### AIM OF THE EXERCISE
Exactly the lines from the one containing "Return to Home (97, 1116)" to the last line of the records, inclusive, are to be transcribed; include no others.

[Entries taken from a collection]
####
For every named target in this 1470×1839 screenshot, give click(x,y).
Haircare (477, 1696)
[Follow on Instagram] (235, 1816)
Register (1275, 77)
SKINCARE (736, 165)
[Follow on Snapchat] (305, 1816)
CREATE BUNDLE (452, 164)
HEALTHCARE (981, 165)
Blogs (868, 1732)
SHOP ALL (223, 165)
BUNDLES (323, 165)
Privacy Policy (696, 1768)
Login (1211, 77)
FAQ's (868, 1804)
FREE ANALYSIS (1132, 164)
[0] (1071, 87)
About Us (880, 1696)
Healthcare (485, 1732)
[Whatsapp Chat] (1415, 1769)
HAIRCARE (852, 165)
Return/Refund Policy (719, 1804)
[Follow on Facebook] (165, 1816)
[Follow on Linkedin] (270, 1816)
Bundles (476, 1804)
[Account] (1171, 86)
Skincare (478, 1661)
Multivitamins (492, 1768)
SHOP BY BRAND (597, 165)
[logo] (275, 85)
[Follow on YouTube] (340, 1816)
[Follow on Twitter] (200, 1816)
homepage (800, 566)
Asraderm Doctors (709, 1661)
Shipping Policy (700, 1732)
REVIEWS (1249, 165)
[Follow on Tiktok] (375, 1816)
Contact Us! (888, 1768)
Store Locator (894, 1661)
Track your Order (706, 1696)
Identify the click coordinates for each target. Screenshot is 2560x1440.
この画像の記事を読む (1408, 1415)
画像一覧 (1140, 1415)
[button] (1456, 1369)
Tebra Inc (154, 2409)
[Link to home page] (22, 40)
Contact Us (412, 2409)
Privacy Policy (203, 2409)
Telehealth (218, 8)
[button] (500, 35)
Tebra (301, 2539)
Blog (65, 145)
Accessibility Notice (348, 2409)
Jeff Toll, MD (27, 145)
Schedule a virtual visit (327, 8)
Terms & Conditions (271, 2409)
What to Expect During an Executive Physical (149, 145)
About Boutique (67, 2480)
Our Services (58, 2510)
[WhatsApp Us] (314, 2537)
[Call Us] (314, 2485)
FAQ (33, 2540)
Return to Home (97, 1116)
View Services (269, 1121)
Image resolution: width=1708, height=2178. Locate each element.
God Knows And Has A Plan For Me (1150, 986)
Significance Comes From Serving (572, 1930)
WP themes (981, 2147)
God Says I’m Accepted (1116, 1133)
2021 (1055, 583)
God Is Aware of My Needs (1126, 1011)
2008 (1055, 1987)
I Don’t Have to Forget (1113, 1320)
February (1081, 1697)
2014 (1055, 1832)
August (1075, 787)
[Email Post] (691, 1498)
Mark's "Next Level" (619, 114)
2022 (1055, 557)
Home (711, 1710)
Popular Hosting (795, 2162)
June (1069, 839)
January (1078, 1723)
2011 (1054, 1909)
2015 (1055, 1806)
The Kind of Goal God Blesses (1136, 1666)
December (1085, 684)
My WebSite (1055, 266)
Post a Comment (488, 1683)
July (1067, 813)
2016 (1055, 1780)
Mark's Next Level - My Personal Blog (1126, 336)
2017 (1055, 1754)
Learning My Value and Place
####
### EXERCISE RESPONSE
Return to Home (97, 1116)
View Services (269, 1121)
Image resolution: width=1708, height=2178. Locate each element.
God Knows And Has A Plan For Me (1150, 986)
Significance Comes From Serving (572, 1930)
WP themes (981, 2147)
God Says I’m Accepted (1116, 1133)
2021 (1055, 583)
God Is Aware of My Needs (1126, 1011)
2008 (1055, 1987)
I Don’t Have to Forget (1113, 1320)
February (1081, 1697)
2014 (1055, 1832)
August (1075, 787)
[Email Post] (691, 1498)
Mark's "Next Level" (619, 114)
2022 (1055, 557)
Home (711, 1710)
Popular Hosting (795, 2162)
June (1069, 839)
January (1078, 1723)
2011 (1054, 1909)
2015 (1055, 1806)
The Kind of Goal God Blesses (1136, 1666)
December (1085, 684)
My WebSite (1055, 266)
Post a Comment (488, 1683)
July (1067, 813)
2016 (1055, 1780)
Mark's Next Level - My Personal Blog (1126, 336)
2017 (1055, 1754)
Learning My Value and Place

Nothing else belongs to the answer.